• What is being asked:
Copy the lines below without changes, starting at the line that contains "Open the Akce menu" and ending after the line that contains "point(357,113)".

• Supplied records:
■ ■ ■ ■
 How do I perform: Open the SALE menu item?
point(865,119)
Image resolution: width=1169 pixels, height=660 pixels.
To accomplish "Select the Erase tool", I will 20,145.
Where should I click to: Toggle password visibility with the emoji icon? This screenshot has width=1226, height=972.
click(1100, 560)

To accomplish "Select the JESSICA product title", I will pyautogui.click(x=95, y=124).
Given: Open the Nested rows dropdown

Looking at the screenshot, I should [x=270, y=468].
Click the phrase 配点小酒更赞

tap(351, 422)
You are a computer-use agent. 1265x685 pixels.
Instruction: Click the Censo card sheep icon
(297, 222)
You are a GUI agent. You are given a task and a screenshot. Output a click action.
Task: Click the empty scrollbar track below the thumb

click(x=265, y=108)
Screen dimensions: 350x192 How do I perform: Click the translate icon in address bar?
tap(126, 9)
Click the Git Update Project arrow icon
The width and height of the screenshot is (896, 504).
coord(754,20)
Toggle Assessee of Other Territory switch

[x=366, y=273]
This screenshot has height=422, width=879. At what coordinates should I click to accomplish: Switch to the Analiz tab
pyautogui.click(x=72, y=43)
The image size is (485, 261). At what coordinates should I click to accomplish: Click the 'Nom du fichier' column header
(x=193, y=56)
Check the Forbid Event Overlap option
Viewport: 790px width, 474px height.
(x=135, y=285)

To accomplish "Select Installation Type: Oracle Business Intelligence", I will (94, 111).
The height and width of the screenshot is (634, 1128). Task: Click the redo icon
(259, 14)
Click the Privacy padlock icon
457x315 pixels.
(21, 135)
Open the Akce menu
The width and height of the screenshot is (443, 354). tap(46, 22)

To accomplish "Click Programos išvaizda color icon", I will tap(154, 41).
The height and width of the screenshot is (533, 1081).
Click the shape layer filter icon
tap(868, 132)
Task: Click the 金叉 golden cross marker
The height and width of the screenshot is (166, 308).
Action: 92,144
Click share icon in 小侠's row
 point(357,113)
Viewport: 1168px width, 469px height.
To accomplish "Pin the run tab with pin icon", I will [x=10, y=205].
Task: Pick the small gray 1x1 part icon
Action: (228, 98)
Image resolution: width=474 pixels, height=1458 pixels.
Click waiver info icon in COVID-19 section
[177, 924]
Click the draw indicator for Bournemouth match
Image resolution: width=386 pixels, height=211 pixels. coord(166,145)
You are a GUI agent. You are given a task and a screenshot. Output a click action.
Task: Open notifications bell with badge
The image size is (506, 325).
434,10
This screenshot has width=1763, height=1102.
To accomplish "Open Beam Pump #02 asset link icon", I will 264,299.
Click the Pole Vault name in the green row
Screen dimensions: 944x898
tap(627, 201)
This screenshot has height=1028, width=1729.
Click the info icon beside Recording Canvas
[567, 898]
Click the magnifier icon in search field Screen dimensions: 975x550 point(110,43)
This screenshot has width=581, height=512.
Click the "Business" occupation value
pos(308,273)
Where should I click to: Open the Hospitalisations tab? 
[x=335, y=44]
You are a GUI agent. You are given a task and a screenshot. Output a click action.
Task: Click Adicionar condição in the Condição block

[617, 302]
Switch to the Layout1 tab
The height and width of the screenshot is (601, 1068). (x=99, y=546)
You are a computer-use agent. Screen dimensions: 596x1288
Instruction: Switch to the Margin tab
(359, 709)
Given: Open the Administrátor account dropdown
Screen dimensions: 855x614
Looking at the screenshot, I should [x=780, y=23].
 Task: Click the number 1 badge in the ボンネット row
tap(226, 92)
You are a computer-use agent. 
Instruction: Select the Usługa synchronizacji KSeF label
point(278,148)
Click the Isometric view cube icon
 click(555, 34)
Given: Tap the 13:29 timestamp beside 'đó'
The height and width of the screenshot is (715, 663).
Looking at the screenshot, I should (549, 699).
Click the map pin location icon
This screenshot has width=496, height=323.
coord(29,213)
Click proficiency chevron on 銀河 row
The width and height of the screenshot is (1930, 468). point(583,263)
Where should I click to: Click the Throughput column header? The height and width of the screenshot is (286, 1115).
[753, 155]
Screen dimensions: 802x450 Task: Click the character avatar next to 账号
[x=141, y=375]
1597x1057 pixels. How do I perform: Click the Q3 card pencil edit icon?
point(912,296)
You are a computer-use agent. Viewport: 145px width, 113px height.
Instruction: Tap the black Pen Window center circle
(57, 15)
■ ■ ■ ■
• Reply:
Open the Akce menu
The width and height of the screenshot is (443, 354). tap(46, 22)

To accomplish "Click Programos išvaizda color icon", I will tap(154, 41).
The height and width of the screenshot is (533, 1081).
Click the shape layer filter icon
tap(868, 132)
Task: Click the 金叉 golden cross marker
The height and width of the screenshot is (166, 308).
Action: 92,144
Click share icon in 小侠's row
 point(357,113)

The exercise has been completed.